I've been a delinquent updater once again.
Not a whole lot to talk about though.
Last weekend, Danny and I and our lil' families went up and race cross country in Taos. It was good times. It's a very fun, and extremely hard course. Up some of the steepest dirt roads that I have ever seen. And some very tight single track up around 12,000 feet.
The course was very complicated, doubling back and crossing over itself a number of times, with a slightly different route for each of the three laps done after the big fire road climb.
Fortunately, it was extremely well organized, with a ton of volunteers to steer you in the right direction at every intersection, and everything ran smoothly.
Danny, true to form, pinched a tube, and then proceeded to blow up his chain. This worked well for me, because it slowed him down to the point where I could catch him. So we rode the final 1/3 of the race together, coming across the finish line as team Bikeworks.

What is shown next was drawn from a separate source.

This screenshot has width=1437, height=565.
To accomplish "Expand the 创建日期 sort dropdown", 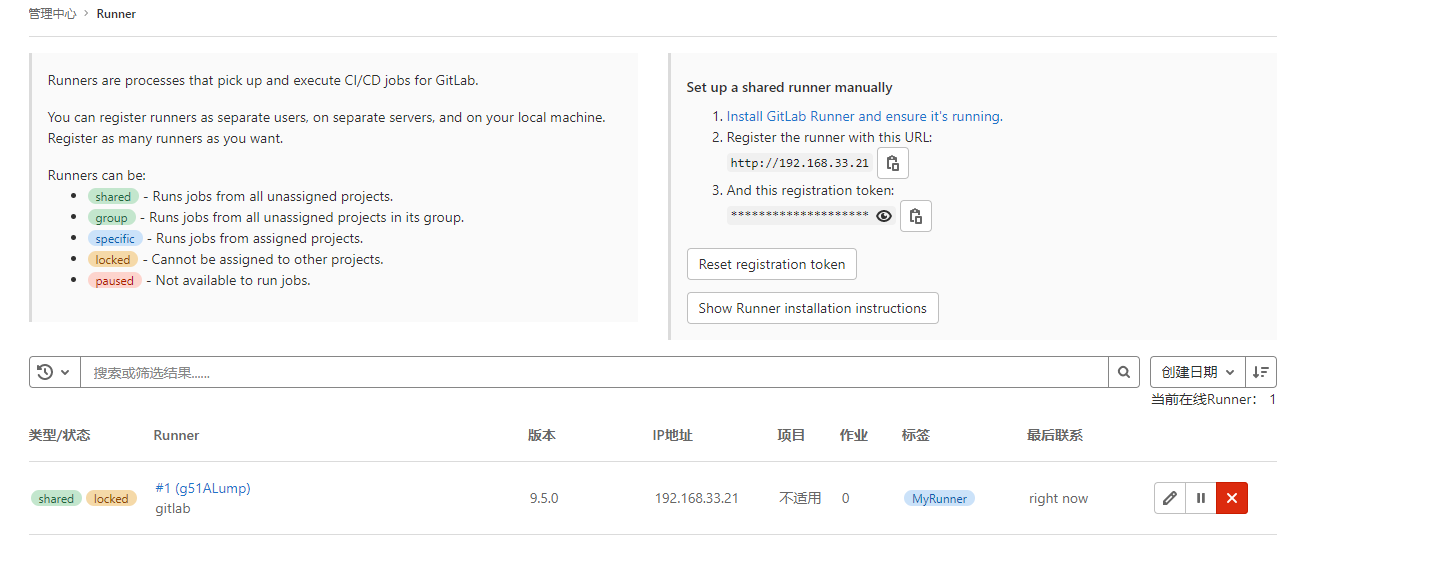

My age group (19-29) was actually faster than Danny's (30-39), which is unusual, and the same finishing time resulted in a 3rd place finish for Danny, and 4th place for me, in our respective age groups in expert (cat 1).
And then it was back to work with us. Our final week without Tony, Danny and I were certainly feeling a little worn down. The shop is just a little difficult to run with two guys.
I've procured a couple of new rides for the stable lately. First was a Swobo Crosby.
This bike is bad to the bone. The frame is nicer than I anticipated, with some details that you can't really see on the picture. The downtube is six sided, with a huge interface with the head tube, and then is rotates and has a hug connection with the BB. A carbon fork that gives a much smoother ride than I anticipated. Sliding dropouts, disc capable, gearing capable, solid parts spec out of the box, and the most rad color scheme I've seen in a while. Even the tires are perfect for our foothills.
It also comes with the Sram Torpedo hub, which looks vaguely like a coaster brake hub, and can be converted between singlespeed or fixed gear with 5 turns of a small flathead screw. The screw sits inside of the axle, and is accessed via the driveside axle nut, which is open on the end.
And the bike retails for $1,000. This thing is a lot of bike for the money.
I also just replaced my Soma Rush frame for another of the same, except this one is my size. Also, it's white, and awesome, because white bikes are awesome.
If anyone is interested in a 55cm black track frame and fork, this thing is a beaut, and it'll go for a good price.
And with that, I'm going to go pay bills on my day off, because it'll be nice and quiet at the shop, and I haven't paid bills in a number of weeks.